There's a dichotomy in this case, though. For all we might cheer the Doctor's furious rebuke of Conrad and the bile-spewing trolls that populate our media these days, he's not entirely off the mark by calling UNIT to account. The joke, that there really are alien invasions every week in this universe and that you'd have to be a fool to not believe in them, falls down a little when you realise that UNIT has been operating for years with minimal oversight, keeping secrets from the general populace and hoarding incredibly advanced technoogy. It's hard to credit those commentators who think Conrad is unrealistic because his motivation is so inconsistent; that's an accurate depiction of the psychology of someone like him, both cynical and an opportunist. Yet, amongst all the nonsense, when it comes to UNIT's operations he does have a point.

Jemma Redgrave gets the her best material probably since "The Day of the Doctor," and gives her best performance to go with it. There's a sense now that the nepotism she allegedly fought against is weight around her neck, as she's constantly expected to live up to the mythical figure her father has become. Her moment of "going too far" is perfectly in character, given this was the woman who was willing to nuke London to deal with an alien threat; this is small beans in comparison. She's also dead right when she says the Doctor would have stopped her, but it's notably exactly the sort of thing the Doctor would do himself in nobody stopped him (q.v. his behaviour in "The Interstellar Song Contest").

There's a sense of this episode lashing out against authority, yet not having the courage to actually condemn the arrogance and unchecked power that both UNIT and the Doctor have.
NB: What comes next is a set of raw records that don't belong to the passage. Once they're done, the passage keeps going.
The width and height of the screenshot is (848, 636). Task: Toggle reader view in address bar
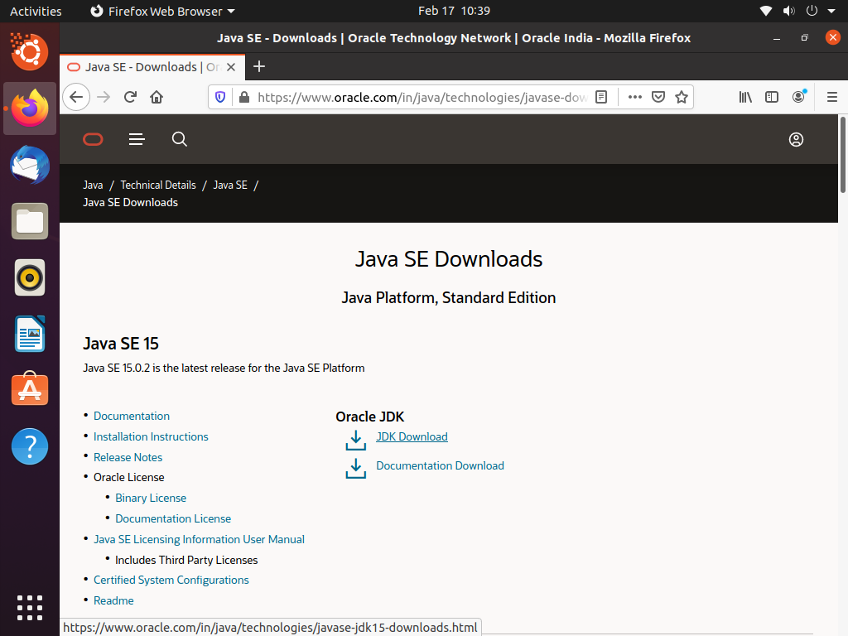pos(601,97)
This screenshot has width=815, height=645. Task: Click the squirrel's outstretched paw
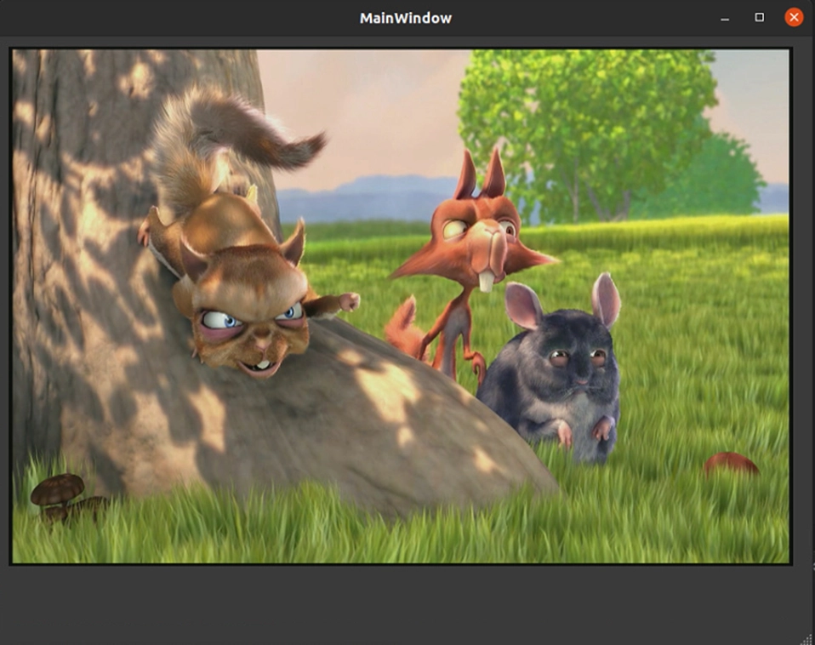click(346, 301)
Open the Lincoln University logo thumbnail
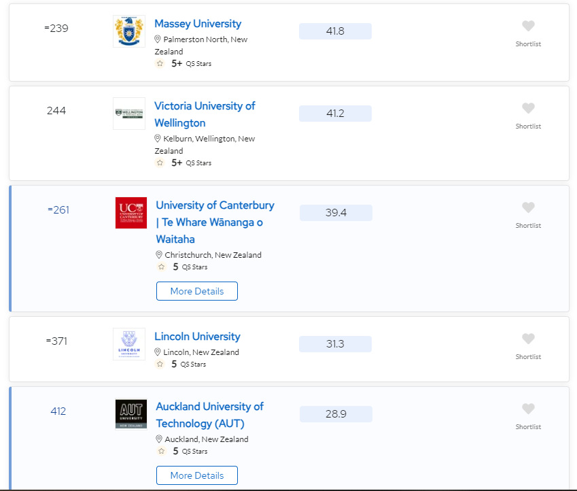Image resolution: width=577 pixels, height=491 pixels. [129, 344]
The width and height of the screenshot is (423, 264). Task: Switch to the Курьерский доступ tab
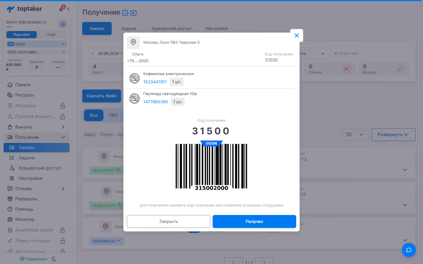(x=171, y=28)
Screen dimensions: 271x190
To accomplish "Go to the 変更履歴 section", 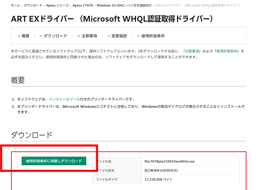I will [119, 36].
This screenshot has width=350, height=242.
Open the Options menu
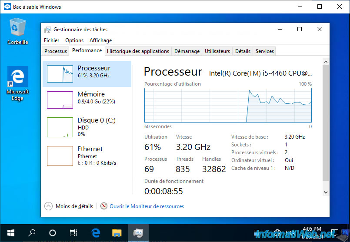(74, 40)
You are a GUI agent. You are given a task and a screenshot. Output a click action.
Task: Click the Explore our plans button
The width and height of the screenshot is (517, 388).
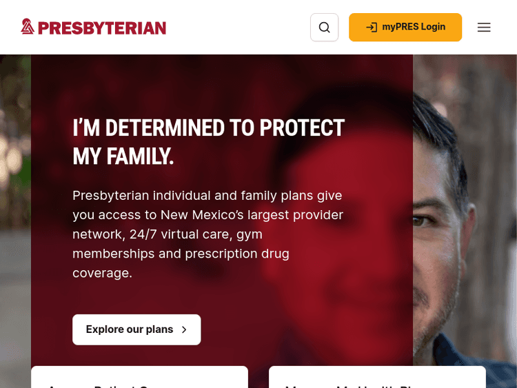tap(136, 329)
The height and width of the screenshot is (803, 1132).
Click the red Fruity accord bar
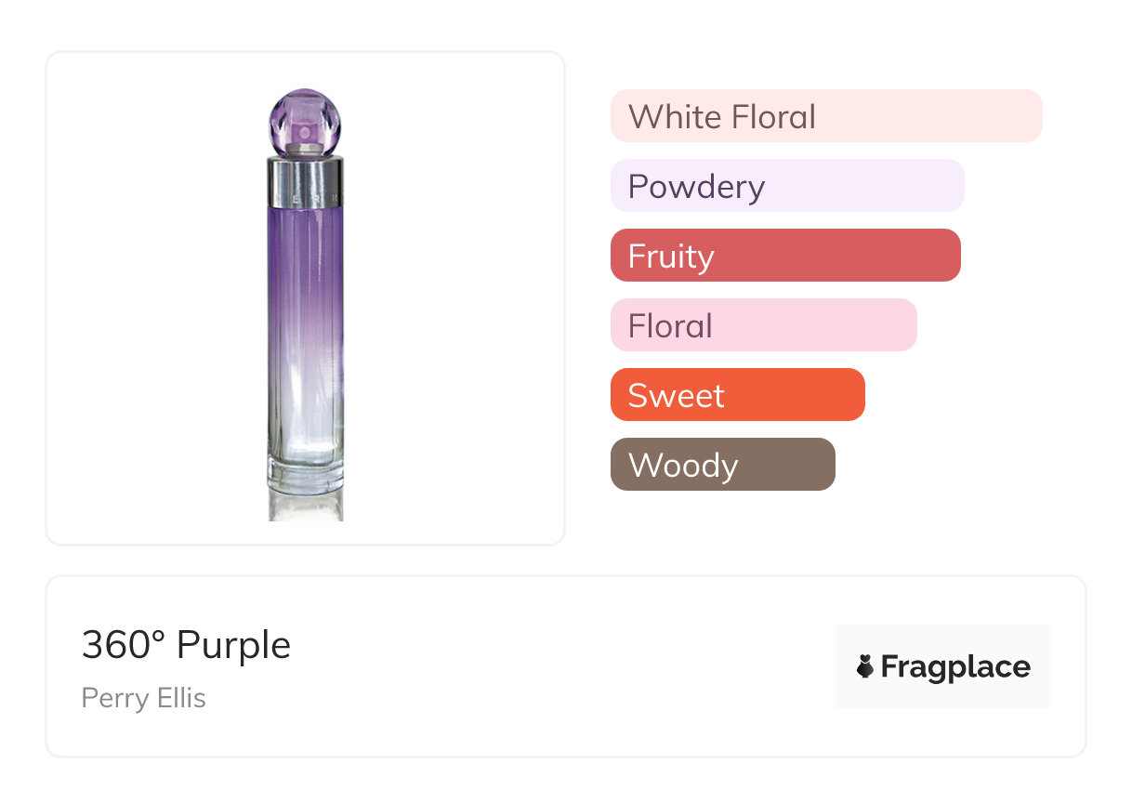click(784, 256)
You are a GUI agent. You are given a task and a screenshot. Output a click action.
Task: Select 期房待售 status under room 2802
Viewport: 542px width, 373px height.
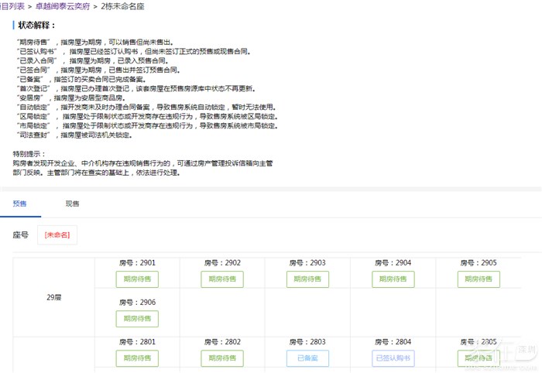coord(222,358)
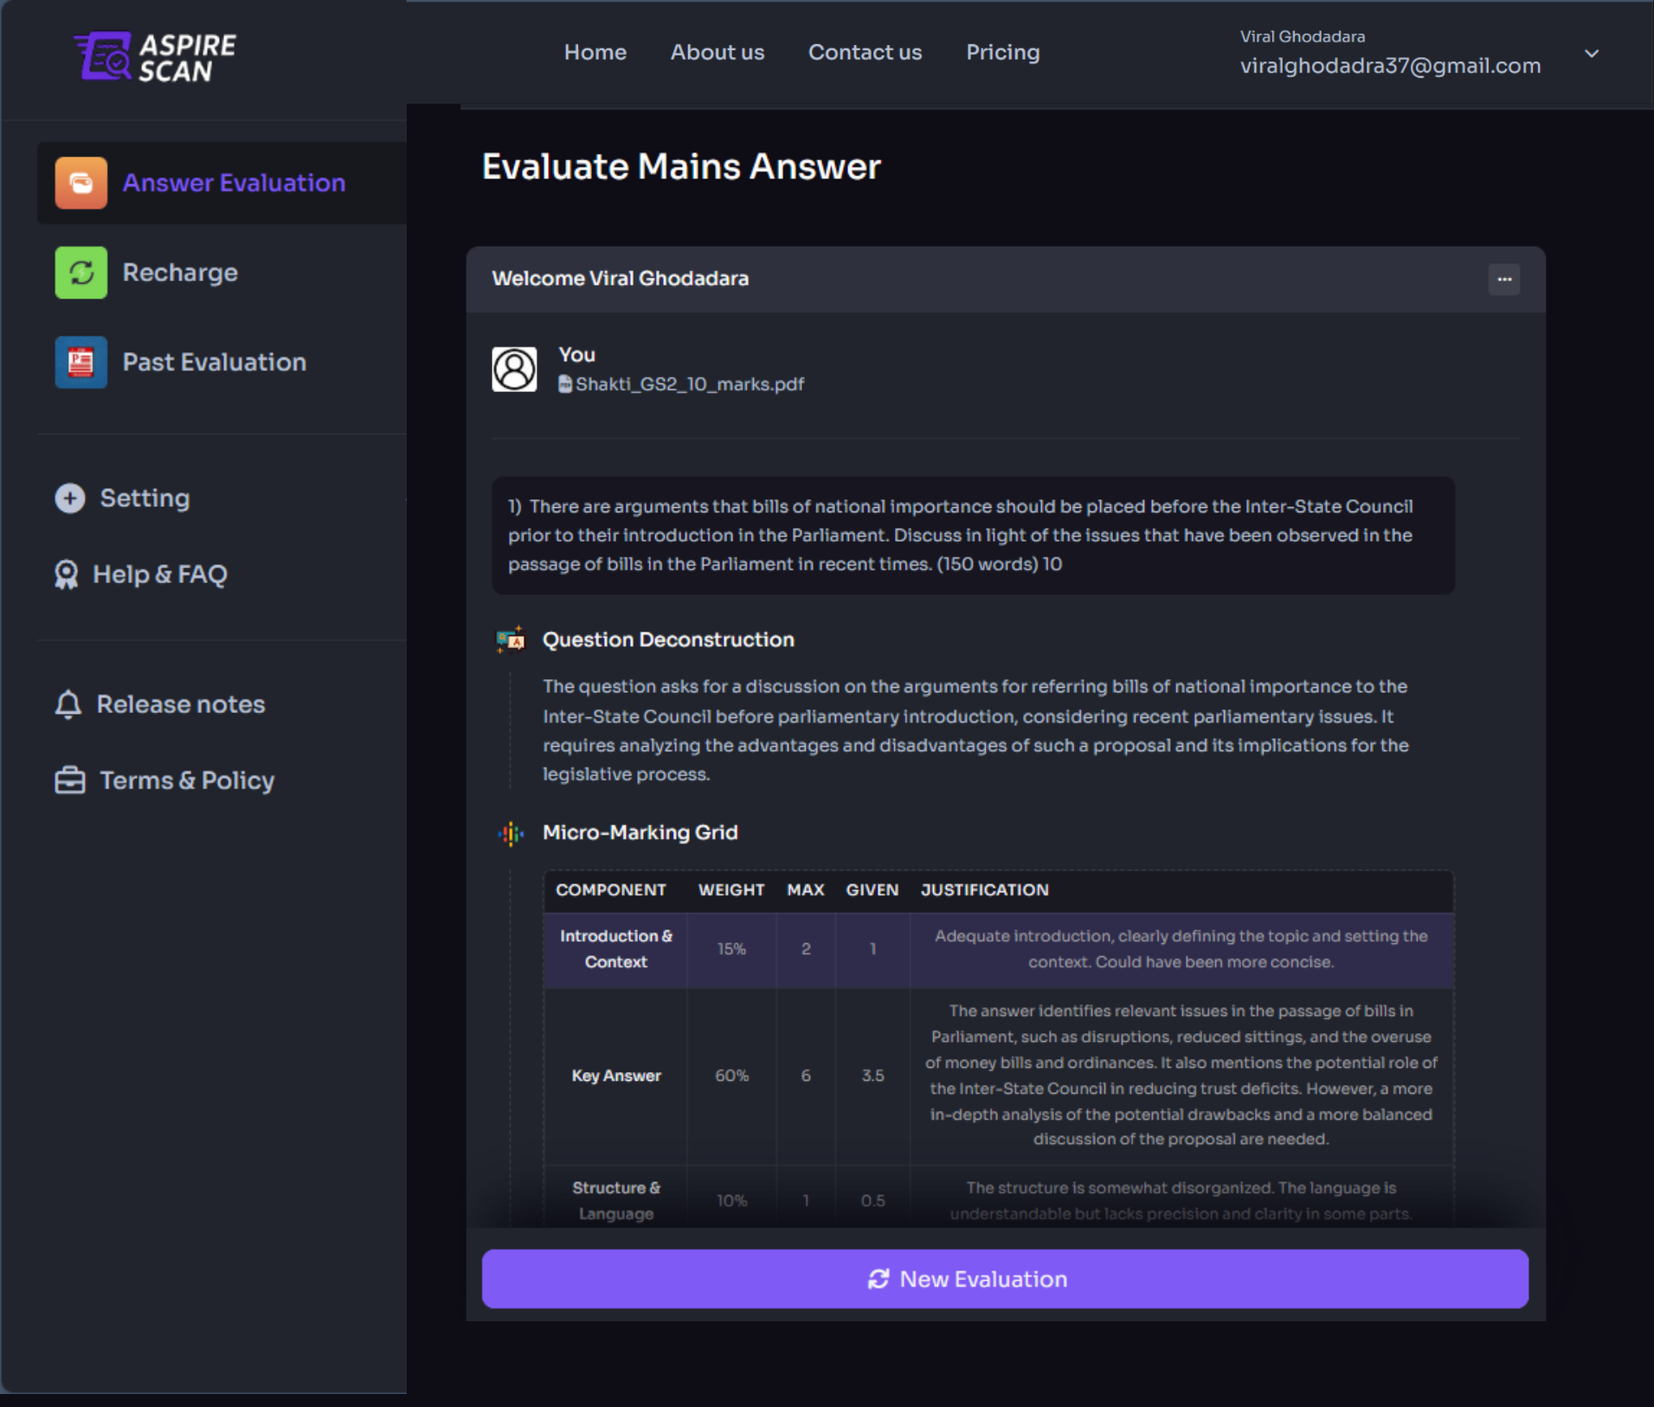This screenshot has width=1654, height=1407.
Task: Click the green Recharge icon
Action: 80,273
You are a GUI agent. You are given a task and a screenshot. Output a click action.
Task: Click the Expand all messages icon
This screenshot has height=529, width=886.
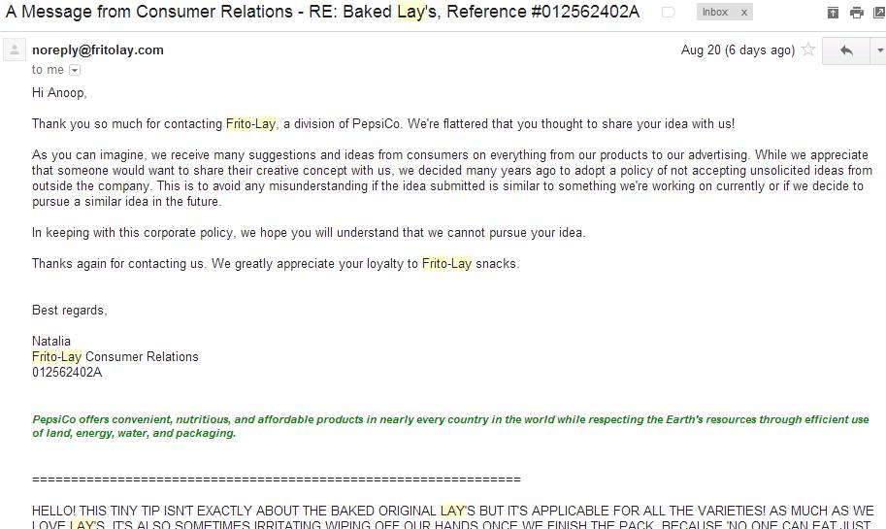[x=833, y=13]
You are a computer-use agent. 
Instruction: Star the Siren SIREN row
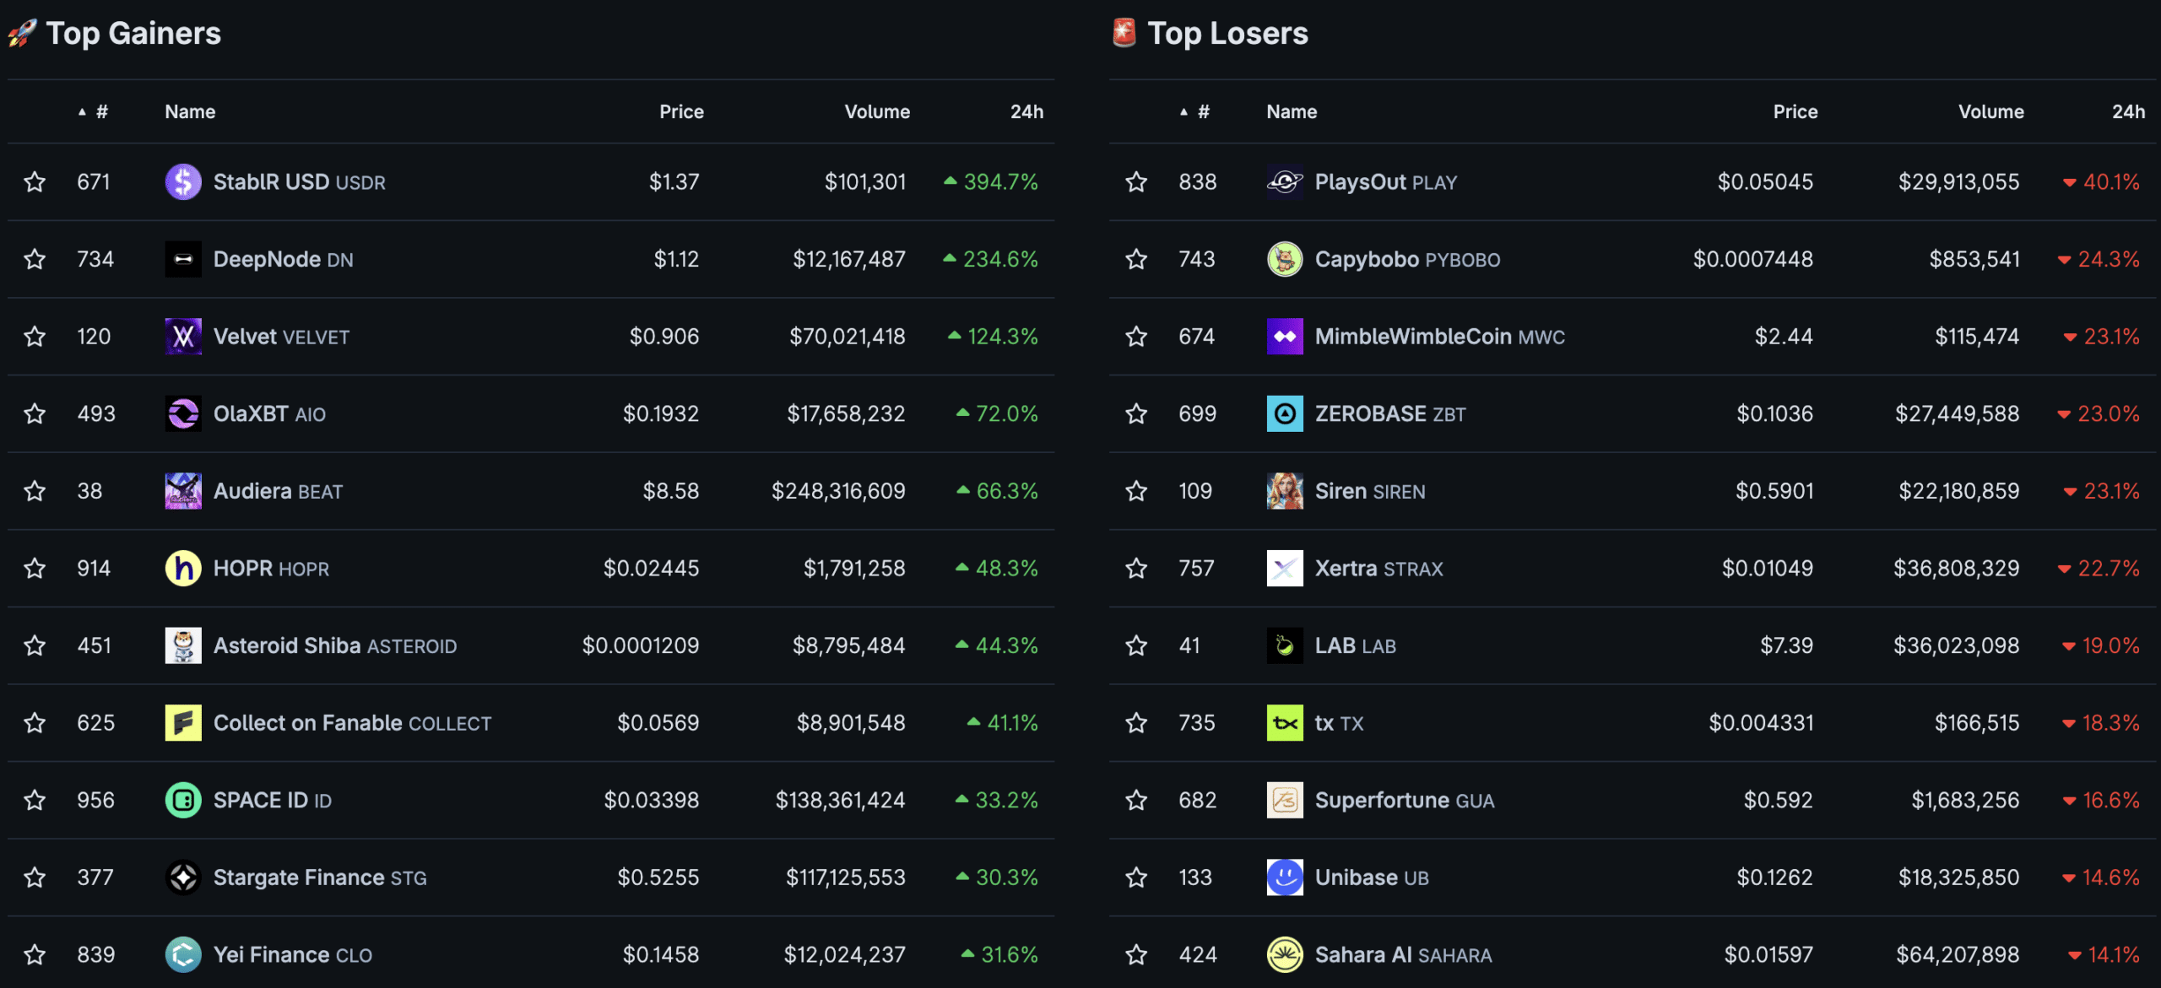tap(1136, 491)
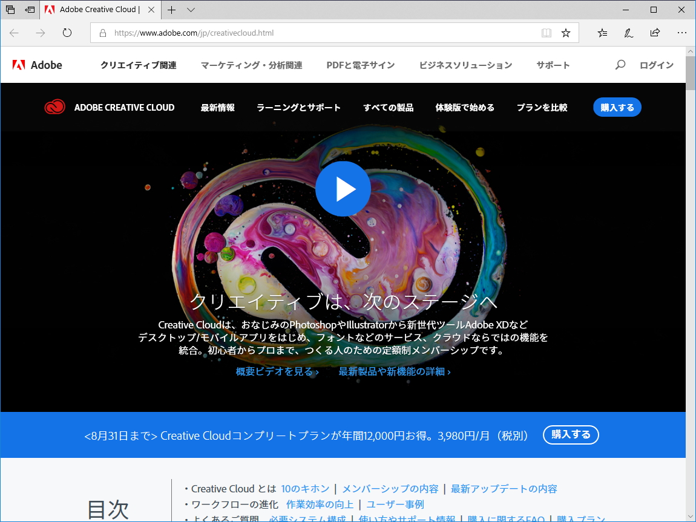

They're presented as the good guys primarily because it's their show and we know they're the heroes, but there's no actual attempt to show this outside their contrast to Conrad and his Think Tank. Of course, we have the finale and the spin-off to come yet, so who knows. Still, given that twenty years ago or so UNIT had its own private Guantanamo for people who got curious, and that even the Brigadier didn't trust them, and that according to (the admittedly baffling) history presented in Flux the organisation was founded by an alien warlord, we might have a few questions for it. 

Then again, UNIT has always been wildly inconsistent in its presentation (as is often the case, this episode seems confused as to whether it's a British or international operation). Regardless, Conrad is still an evil bastard, even if he does occasionally have a point. I look forward to him coming back in the finale, and hope to see him get a leg bitten off, the ungrateful bastard. Honestly, like being smothered in Ruby's lipgloss was really such a chore...

Setting: London and Dorset, 2024-5; briefly, London 2007.

Placement: Ruby and the Doctor's initial encounter with the Shreek takes place between "The Devil's Chord" and "Boom;" the Doctor's confrontation with Conrad is somewhere between "Empire of Death" and "The Robot Revolution;" and his and Belinda's meeting with little Conrad at the beginning actually takes place in their "present."

Maketh the Man: Considering he's in it for all of ten minutes, the Doctor gets to show off a lot of looks. In the beginning he wears a long brown duster with big orange checks, over a white T-shirt, black trews and a beanie, which seems almost archetypal for his Doctor. Next we see him in his long brown leather coat, a red-and-orange striped top and blue trousers. Finally, for his TARDIS scene we see him in his much-publicised all-white look. On the subject, the pinstriped business-suit look is fire on Ruby.

Links: 

  • The name "Think Tank" for Conrad's group of extremists is a clear reference back to the villainous organisation in Tom Baker's first serial, Robot. Whether, in universe, it's simply named after an earlier group that was aligned against UNIT, or whether it's a degraded descendant of the original, isn't clear.
  • Trinity Wells is back again. Why are people excited by this? Why do people like her? I do not understand.
  • Not so much as a link as a character trait, but I love this Doctor's penchant for shitty practical jokes, and his doubling over in laughter at the reaction.
  • Ruby is still getting to know her new mum, and also apparently a new dad, which is delivered in such a throwaway fashion I feel like it must be a major plot point hidden in plain sight.